This is literally one of my favourite true crime stories ever.
And it’s not even a very robust one. There’s no blood or guts or dead bodies or serial killers or murder or a known villain. But it is seriously the creepiest shit out there right now and I love it.
Since it all started it has become somewhat of an Urban Legend and landed the location on Thrillist’s list of creepiest urban legends in every state. But is it an urban legend? A media hoax? A way to drive down real estate prices? Or some very real, very creepy shit? Honestly, no one knows. But as you’ll read, it has real world implications for two families.
At this point in our earth’s history, are you even really living if you aren’t on the verge of a full-on panic attack? So let me and the Water help you live your best life by scaring the shit out of you.
Okay, here we go…
“All of the windows and doors…allow me to watch you and track you as you move through the house. I watch and wait for the day the young blood will be mine again.”
Westfield, New Jersey in the summer of 2014, Derek and Maria Broaddus bought their dream home for the steep price tag of $1.3 million. And it’s damn gorgeous.
Buried behind decades-old trees, the 3,920 square-foot single family household, with six bedrooms and four bathrooms, was built in 1905. The home has two porches, four fireplaces, a tiled kitchen and wood flooring.
But after the SOLD sign was put up, the neighbours noticed that the house was empty all summer. The new owners, it seemed, were too scared to move in. And after putting it back up on the market in February 2015, they soon learned no one else wanted to buy it from them either.
They were stuck with this house. A house that someone claimed to be watching. But not only were they watching the house, they were interested in the children too.
A mysterious stalker, calling himself “the Watcher”, had forced The Broaddus’ to flee from their dream-million-dollar home out of fear for the safety of their children.
Three days after purchasing the property, the family received the first letter from The Watcher:
“My grandfather watched the house in the 1920s and my father watched in the 1960s. It is now my time. I have been put in charge of watching and waiting for its second coming. Do you need to fill the house with the young blood I requested? Once I know their names I will call to them and draw them out to me.”
In two more letters, he wrote:
“Have they found out what is in the walls yet? In time they will. It is now my time; Why are you here? I will find out; Now that they have it to flaunt it, they pay the price…”
“I am pleased to know your names now and the name of the young blood you have brought to me. Will the young bloods play in the basement? Who has the bedrooms facing the street? I’ll know as soon as you move in. …It will help me to know who is in which bedroom then I can plan better.”
“Who I am? I am the Watcher. And have been in control of [the home] for the better part of two decades now.”

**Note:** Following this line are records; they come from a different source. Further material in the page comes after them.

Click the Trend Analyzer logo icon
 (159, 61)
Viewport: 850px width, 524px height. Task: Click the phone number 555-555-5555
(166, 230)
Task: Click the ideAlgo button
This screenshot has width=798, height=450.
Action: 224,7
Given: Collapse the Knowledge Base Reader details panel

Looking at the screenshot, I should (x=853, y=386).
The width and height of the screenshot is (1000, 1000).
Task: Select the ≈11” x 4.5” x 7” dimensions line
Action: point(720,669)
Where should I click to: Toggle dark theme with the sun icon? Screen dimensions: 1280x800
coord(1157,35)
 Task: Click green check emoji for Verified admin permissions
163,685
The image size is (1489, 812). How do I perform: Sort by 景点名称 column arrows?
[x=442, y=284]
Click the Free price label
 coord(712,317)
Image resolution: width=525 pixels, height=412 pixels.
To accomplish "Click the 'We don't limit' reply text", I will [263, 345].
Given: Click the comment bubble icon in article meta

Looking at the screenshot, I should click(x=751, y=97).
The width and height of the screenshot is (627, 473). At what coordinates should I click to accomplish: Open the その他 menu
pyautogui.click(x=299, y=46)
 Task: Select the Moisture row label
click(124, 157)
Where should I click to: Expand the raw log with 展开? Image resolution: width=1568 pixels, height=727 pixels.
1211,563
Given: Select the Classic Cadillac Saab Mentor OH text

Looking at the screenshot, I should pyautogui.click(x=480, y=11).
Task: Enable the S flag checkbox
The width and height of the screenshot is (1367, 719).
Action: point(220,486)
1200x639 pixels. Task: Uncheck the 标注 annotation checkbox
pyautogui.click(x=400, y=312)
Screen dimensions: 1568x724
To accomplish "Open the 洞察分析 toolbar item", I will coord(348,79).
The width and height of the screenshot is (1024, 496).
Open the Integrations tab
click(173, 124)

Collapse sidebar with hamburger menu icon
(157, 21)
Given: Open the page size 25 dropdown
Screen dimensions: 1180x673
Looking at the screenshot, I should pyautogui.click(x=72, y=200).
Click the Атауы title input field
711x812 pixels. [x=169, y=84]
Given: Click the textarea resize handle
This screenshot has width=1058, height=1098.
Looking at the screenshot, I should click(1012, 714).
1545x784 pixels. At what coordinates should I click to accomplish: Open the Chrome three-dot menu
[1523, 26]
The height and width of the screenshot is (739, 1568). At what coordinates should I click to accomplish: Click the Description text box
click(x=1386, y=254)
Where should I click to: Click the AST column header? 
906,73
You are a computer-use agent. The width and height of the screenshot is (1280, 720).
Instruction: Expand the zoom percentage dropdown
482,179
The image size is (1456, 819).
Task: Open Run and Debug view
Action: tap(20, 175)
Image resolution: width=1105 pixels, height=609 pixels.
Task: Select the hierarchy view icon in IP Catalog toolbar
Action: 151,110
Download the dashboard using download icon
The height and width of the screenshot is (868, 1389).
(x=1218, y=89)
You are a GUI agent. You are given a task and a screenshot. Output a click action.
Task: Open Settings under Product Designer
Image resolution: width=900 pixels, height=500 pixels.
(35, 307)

Perhaps they could be written off as a sick prank, but then came letters in which, the Watcher seemed to confirm that he was indeed stalking the family.
“You have changed it and made it so fancy. It cries for the past and what used to be in the time when I roamed its halls. …When I ran from room to room imagining the life with the rich occupants there.”
“Let the young blood play again like I once did. Stop changing it and let it alone.”
One year after buying the home, The Broaddus’ filed a civil suit against the former owners of the home who sold it to them, for “knowingly and willfully” failing to disclose the home’s history.
In the suit, the Broaddus’ attorney, Lee Levitt, wrote that the couple “have been consumed daily by stress, anxiety and fear regarding what ‘The Watcher’ will do.” The couple said they would have never bought the house had they known about the Watcher. They claim the former owners had received a letter from the Watcher but never disclosed it. That family, The Woods, are counter-suing, stating that the letter they received was non-threatening and they are now being defamed by the Broaddus’.
Westfield police and Union County Prosecutor’s Office were investigating the chilling letters, and even the mayor had requested that the town say something if they knew something about the Watcher.
“Our police department conducted an exhaustive investigation based on the factual circumstances and evidence available,” Police said. “Although it would not be appropriate to discuss the details of the investigation. We have spoken with the Union County Prosecutor’s Office to make sure no stone is left unturned.”
In October 2017, the owner’s once against put the home up for sale, listing it at $1.1 million. A significant drop from what they purchased it for just 3 years earlier, and making it the third time they’ve tried to unload the property.
You can see the Zillow listing here. It is still available!
To date there have been no arrests in the Watcher case and the civil suit remains open.
What do you think guys – would you live here?!